Die Sehnsucht nach dem Ankommen
Wir schaffen das! Tatsächlich? (5): Für seine Familie sucht Moslem Ibrahim seit mehr als einem Jahr nach einer Wohnung. Die derzeitige Unterkunft ist für sieben Personen zu klein. Alle schlafen im gleichen Raum, der auch als Wohn- und Spielzimmer dient.
Von Lorena Greppo
BURGSTETTEN. Sich auf ihre Hausaufgaben zu konzentrieren, fällt der siebenjährigen Nishtiman nicht leicht. Dabei macht sie die Aufgaben eigentlich gern, sagt sie. Doch: „Es ist zu laut dafür.“ Ständig springen ihre jüngeren Brüder um sie herum, jemand unterhält sich oder ihre vier Monate alte Schwester Nalshin weint. Auch steht ihr kein Schreibtisch zur Verfügung. Nishtiman hat keine Ausweichmöglichkeit, denn in ihrem derzeitigen Zuhause gibt es neben Küche, Bad und Toilette nur diesen einen Raum. Nachts ist dieser das Schlafzimmer der siebenköpfigen Familie, tagsüber muss er als Wohn-, Spiel und Arbeitszimmer herhalten. Durch den Kleiderschrank ist ein Teil des Raums abgetrennt, dort steht ein Sofa. Der Schrank wackelt etwas, „ich habe Angst, dass er irgendwann umfällt“, sagt Moslem Ibrahim. Damit die Kinder etwas mehr Platz zum Spielen haben, werden drei der Matratzen tagsüber in der Küche aufbewahrt. „Der Geruch vom Essen ist dann drin.“ Seit über einem Jahr sucht der Familienvater nach einem anderen Zuhause, bisher vergeblich.
Die Situation belastet Eltern und Kinder gleichermaßen. Seit sieben Jahren seien sie von einer Flüchtlingsunterkunft zur nächsten unterwegs, berichtet seine Frau Najma Ramadan. „Die Kinder waren noch nie in einem richtigen, eigenen Zuhause“, sagt sie. Die Familie sehnt sich danach, endlich anzukommen. Der älteste Sohn Najerfan war gerade vier Monate alt, als sie und ihr Mann – beide Kurden – aus ihrem Heimatland Syrien flohen. Im Irak kam Nishtiman zur Welt, die Familie zog weiter in die Türkei und dann nach Griechenland, wo der zweite Sohn Navan geboren wurde. Über Belgien kam die Familie 2017 nach Deutschland, nach Schorndorf genauer gesagt. Seitdem kamen noch der heute zweijährige Nishan und Baby Nalshin zur Familie hinzu. Inzwischen ist die Familie in Burgstetten untergekommen.
***
SCHRIFTLICHE AUFGABE A:
Wie alt war der älteste Sohn Najerfan laut dem Textabschnitt über die Wohnungssuche der Familie, als seine Eltern aus Syrien flohen?
SCHRIFTLICHE AUFGABE B:
Warum fällt es Nishtiman laut dem Textabschnitt über die Wohnungssuche der Familie schwer, ihre Hausaufgaben zu machen?
SCHRIFTLICHE AUFGABE C:
Schreib den Textabschnitt über die Wohnungssuche der Familie im Anschluss an seinen letzten Satz weiter.

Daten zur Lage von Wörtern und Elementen
***
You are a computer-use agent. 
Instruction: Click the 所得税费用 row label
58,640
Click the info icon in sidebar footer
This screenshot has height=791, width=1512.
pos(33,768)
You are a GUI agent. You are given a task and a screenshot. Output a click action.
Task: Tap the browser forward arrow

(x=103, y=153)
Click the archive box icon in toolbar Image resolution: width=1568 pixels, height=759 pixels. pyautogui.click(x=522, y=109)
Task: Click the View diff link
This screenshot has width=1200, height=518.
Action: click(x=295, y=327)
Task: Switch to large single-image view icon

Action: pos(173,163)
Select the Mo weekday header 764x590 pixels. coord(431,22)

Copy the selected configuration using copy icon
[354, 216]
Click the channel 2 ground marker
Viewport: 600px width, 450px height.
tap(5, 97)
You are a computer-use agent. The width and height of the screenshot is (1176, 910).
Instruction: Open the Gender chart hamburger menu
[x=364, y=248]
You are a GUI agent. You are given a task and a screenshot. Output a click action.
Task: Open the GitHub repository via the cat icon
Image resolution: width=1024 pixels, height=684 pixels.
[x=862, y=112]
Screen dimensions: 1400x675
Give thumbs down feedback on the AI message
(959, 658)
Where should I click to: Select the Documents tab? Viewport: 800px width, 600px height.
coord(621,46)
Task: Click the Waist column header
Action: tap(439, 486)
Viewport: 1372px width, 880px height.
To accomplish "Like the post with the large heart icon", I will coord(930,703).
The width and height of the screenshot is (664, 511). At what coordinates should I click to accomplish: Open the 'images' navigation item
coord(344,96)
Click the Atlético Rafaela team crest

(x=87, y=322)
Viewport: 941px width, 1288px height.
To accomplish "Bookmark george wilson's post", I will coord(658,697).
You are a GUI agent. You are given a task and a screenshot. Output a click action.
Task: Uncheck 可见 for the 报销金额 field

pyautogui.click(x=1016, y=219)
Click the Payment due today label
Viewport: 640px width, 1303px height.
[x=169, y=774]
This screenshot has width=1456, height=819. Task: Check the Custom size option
***
ANTWORT ZUR AUFGABE A:
Er war gerade vier Monate alt.

ANTWORT ZUR AUFGABE B:
Es ist zu laut, weil ihre jüngeren Brüder ständig um sie herumspringen, sich jemand unterhält oder ihre Schwester Nalshin weint. Außerdem hat sie keinen Schreibtisch und keine Ausweichmöglichkeit, denn das Zuhause hat neben Küche, Bad und Toilette nur einen einzigen Raum.

ANTWORT ZUR AUFGABE C:
Die Sprachbarriere erschwert die Wohnungssuche.
Solange sein Aufenthaltsstatus noch ungeklärt war, konnte Moslem Ibrahim nicht arbeiten. In Syrien, erklärt er, war er Gipser und Fliesenleger. Inzwischen haben er und seine Familie eine Aufenthaltserlaubnis, seit etwa zwei Monaten besucht er einen Deutschkurs. Dieser geht voraussichtlich bis September, dann soll er das Sprachniveau B1 erreicht haben. „Dann kann ich anfangen, zu arbeiten“, weiß er. Für ihn wäre es eine Erleichterung. Denn die Sprachbarriere ist auch ein Grund dafür, dass die Wohnungssuche sich so schwierig gestaltet. Die Caritas und Ehrenamtliche des Vereins Kubus greifen der Familie unter die Arme, doch auch sie wissen: Eine Großfamilie mit geringen Sprachkenntnissen – da ist die Wohnungssuche kein Zuckerschlecken. Auch habe er kein Netzwerk von Freunden und Bekannten, die die Fühler für ihn ausstrecken, erzählt Moslem Ibrahim mit Bedauern. In Schorndorf habe er ein paar Freunde gefunden, in Burgstetten sei ihm das noch nicht gelungen. Daran hat auch die Coronapandemie eine Mitschuld.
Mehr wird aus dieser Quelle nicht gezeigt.